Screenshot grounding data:
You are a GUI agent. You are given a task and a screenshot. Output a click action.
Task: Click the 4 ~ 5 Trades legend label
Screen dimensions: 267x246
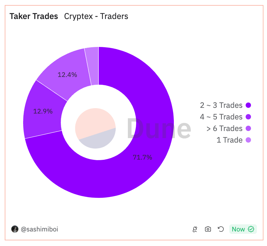(221, 117)
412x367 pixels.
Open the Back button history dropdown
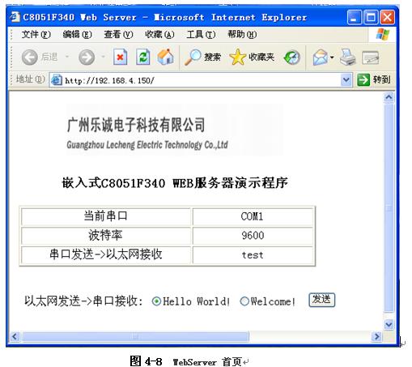tap(67, 57)
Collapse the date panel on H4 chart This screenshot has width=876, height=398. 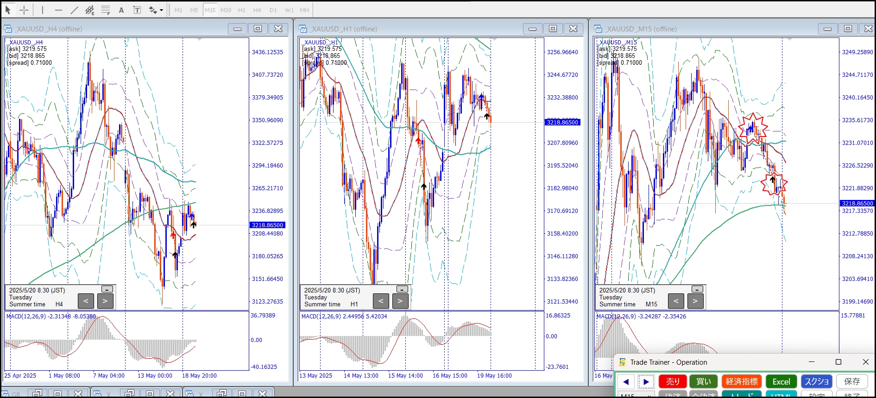107,289
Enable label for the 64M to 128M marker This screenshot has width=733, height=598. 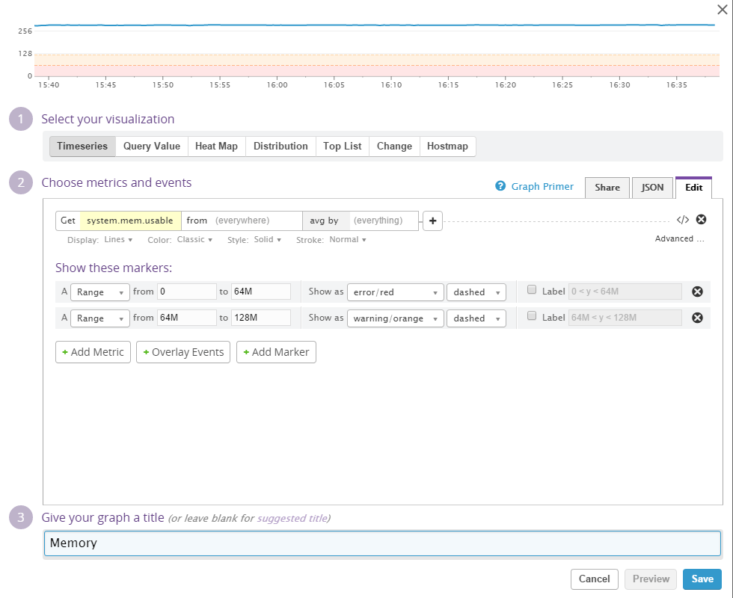click(x=532, y=316)
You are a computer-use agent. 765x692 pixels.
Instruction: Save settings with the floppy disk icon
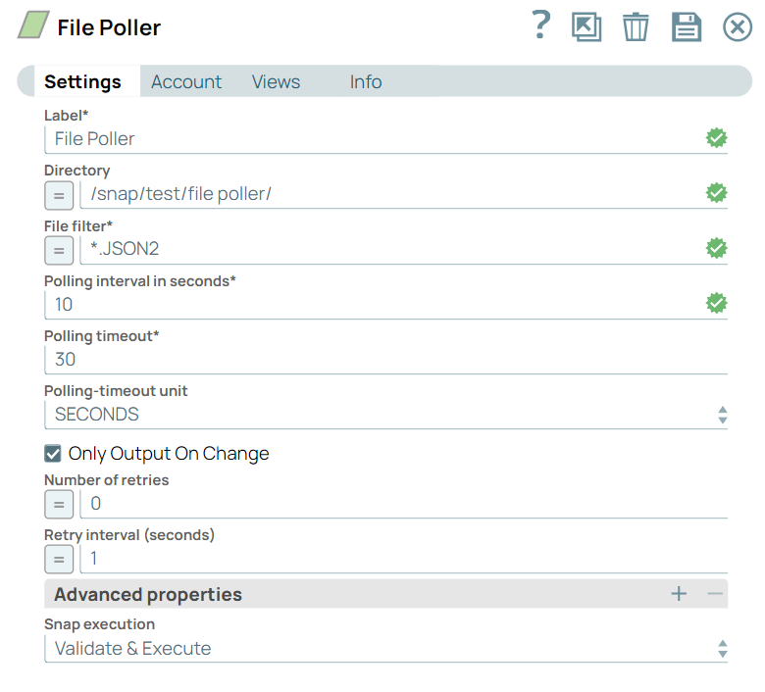click(x=687, y=26)
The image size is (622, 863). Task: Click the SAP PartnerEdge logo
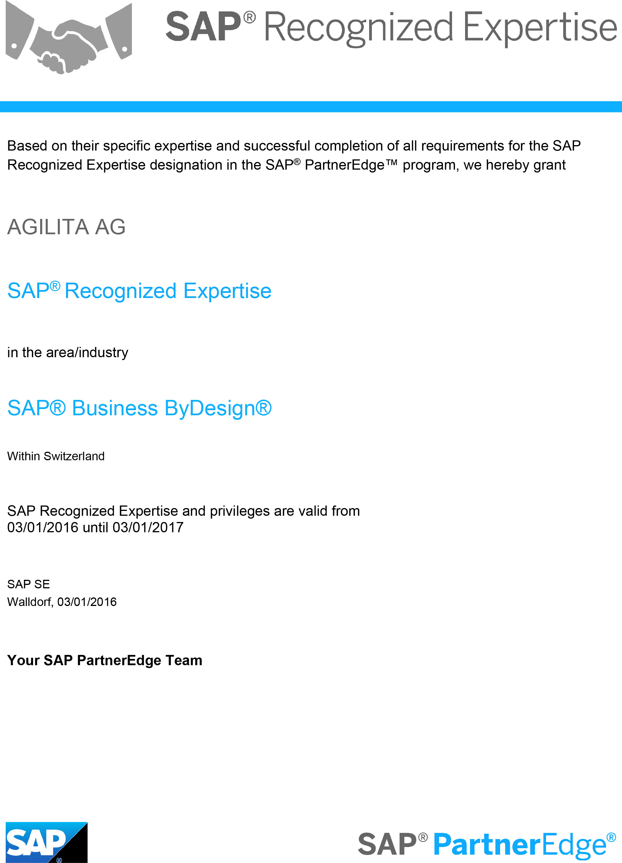pos(487,844)
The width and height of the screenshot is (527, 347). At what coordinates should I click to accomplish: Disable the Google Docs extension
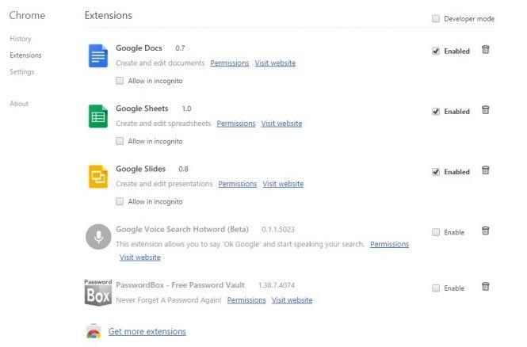click(436, 51)
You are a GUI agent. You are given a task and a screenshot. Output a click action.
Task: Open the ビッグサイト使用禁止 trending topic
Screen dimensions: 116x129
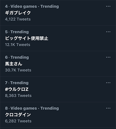[27, 38]
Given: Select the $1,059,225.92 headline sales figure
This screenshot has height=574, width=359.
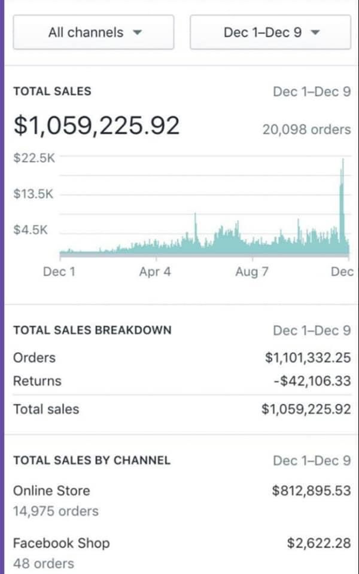Looking at the screenshot, I should pyautogui.click(x=96, y=125).
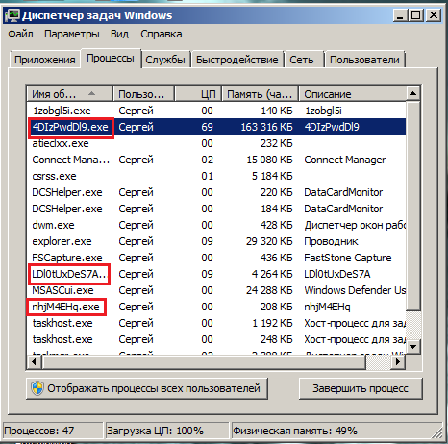The width and height of the screenshot is (448, 444).
Task: Sort by the Имя образа column header
Action: [x=70, y=94]
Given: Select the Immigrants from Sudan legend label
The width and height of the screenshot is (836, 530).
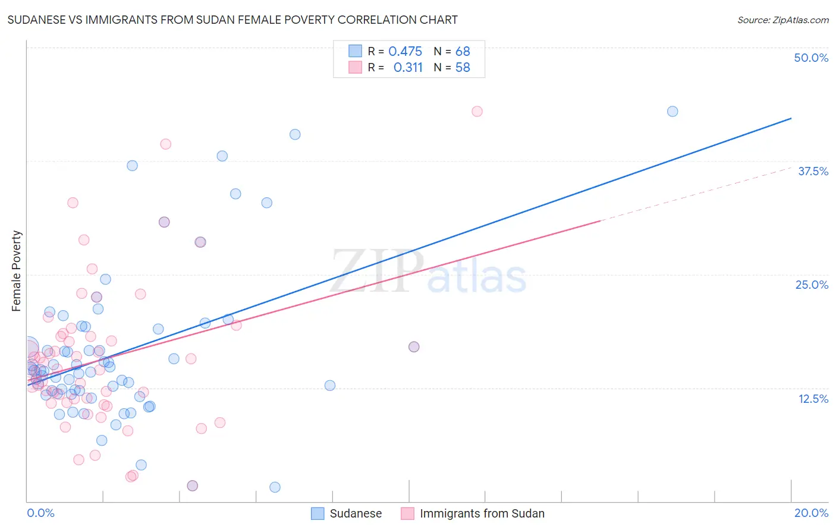Looking at the screenshot, I should coord(482,513).
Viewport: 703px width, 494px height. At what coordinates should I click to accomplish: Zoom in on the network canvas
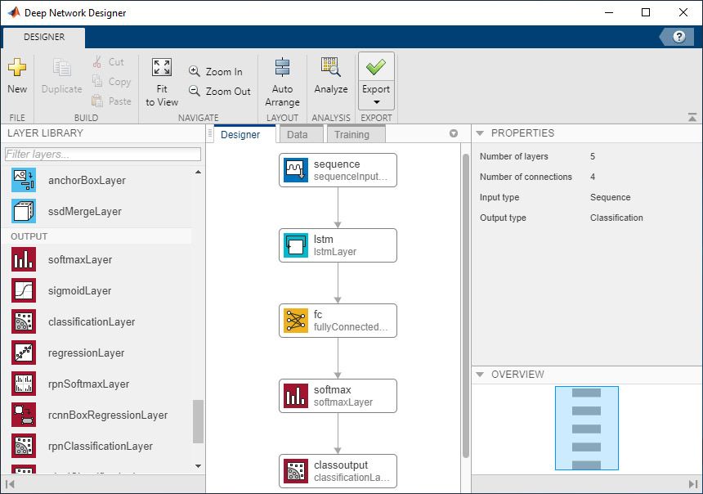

Task to carry out:
What you set down should be exactly the lines from the line containing "Given: Select the $1,059,225.92" to the last line of the entries above, both included, with no pictures.

Answer to this task:
Given: Select the $1,059,225.92 headline sales figure
This screenshot has height=574, width=359.
Looking at the screenshot, I should pyautogui.click(x=96, y=125).
The width and height of the screenshot is (448, 444).
Task: Sort by the Имя образа column header
Action: [x=70, y=94]
Given: Select the Immigrants from Sudan legend label
The width and height of the screenshot is (836, 530).
Looking at the screenshot, I should coord(482,513).
Viewport: 703px width, 494px height. At what coordinates should I click to accomplish: Zoom in on the network canvas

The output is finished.